**Excerpted passage**.
# Why I don't loan tools.



## PHPaul (Dec 28, 2018)




----------



## MAKEITOUTOFWOOD (Dec 28, 2018)

The guy is wound up way to tight.


----------



## talvare (Dec 28, 2018)

I borrowed one of those "C-Clamps" from my Dad's tool box when I was about 10 years old when I was building one of my model airplanes.
There's a good reason I can still remember that incident !!

Ted


----------



## PHPaul (Dec 28, 2018)

talvare said:


> I borrowed one of those "C-Clamps" from my Dad's tool box when I was about 10 years old when I was building one of my model airplanes.
> *There's a good reason I can still remember that incident !!*
> 
> Ted



I'll bet!


----------



## Janderso (Dec 28, 2018)

That's funny.
I needed that.


----------



## Dabbler (Dec 29, 2018)

I met a guy on another forum who had a really nice mill, but no vise.  He claimed it was in storage, and just needed it for a little project.  My wife had an emergency so I was running out so I just gave him the vise and told him I'd get to his shop later.  I explicitly gave him a 6" box end wrench and told him to only use that for tightening the jaws...

2 hours later I got to his shop. horrors.  He had removed my hardened and ground in place jaws.  He was using a 2-4-6 block to tighten on the bottom of a rotary table and was trying to take a full milling pass of 1.5" 7" above the jaws of the vise (if you can't imagine it, think the piece is 8" high and was taking a 1.5" cut along the top edge.

- of course the part was moving, and messing up the cast iron where the real jaws seat to. In addition, he was using a socket and a 20" Johnson bar to try to clamp down on the soft cast iron.  - So the lead screw nut is ruined, the jaws won't seat any more, and his job was a mess.

**Data provided**.
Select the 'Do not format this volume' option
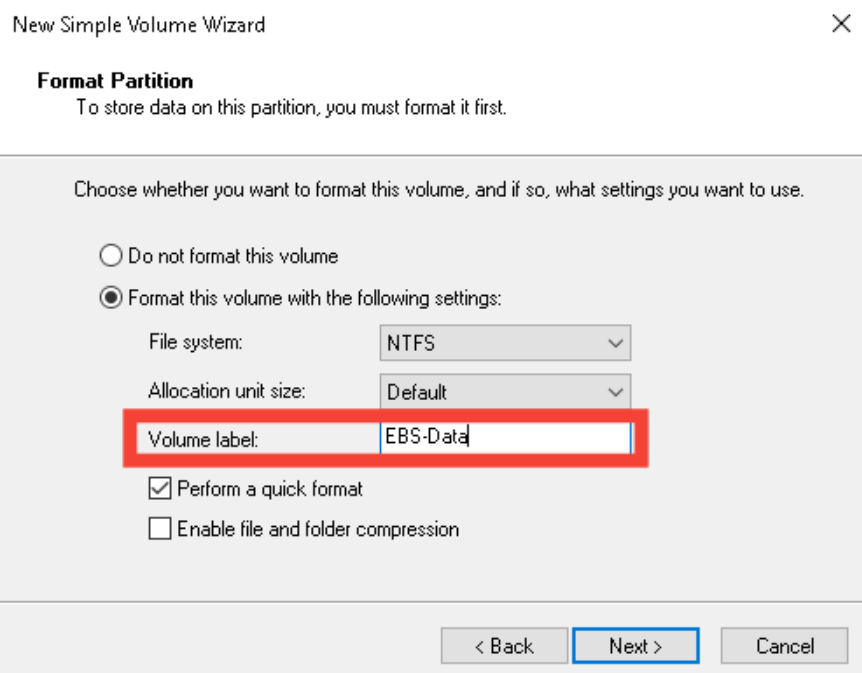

**Work required**. Continue the forum thread on why not to loan tools, starting right after its last post.

**Response to the exercise**.
I clamped it properly, finished his job and took the ruined vise home.  I haven't had the heart to rebuild it, yet.   I bought a new vise to do work on in the mean time.  Of course, loaning tools to this jerk will never be an option again.


----------



## DiscoDan (Dec 30, 2018)

Not machine related but every time I hang out with my buddy he asks me if I have his XYZ, which it turns out he loaned to someone else who didn't return it. I keep telling him to have a tool sign-out log.


----------



## pdentrem (Dec 30, 2018)

Just do like in a older cordless tool commercial, take picture of said borrower be for proof of the borrowing!


----------



## GoceKU (Jan 5, 2019)

pdentrem said:


> Just do like in a older cordless tool commercial, take picture of said borrower be for proof of the borrowing!



This doesn't really help too much when you dealing with bad people, i've had this happen to me :

Me - I need that tool you've borrowed last week.
- Uh yeah, i lot it.
Me - so buy me a new one or found it.
- Yeah right.

And he acts like nothing has happened, and what can you do, except never loan haem anything else.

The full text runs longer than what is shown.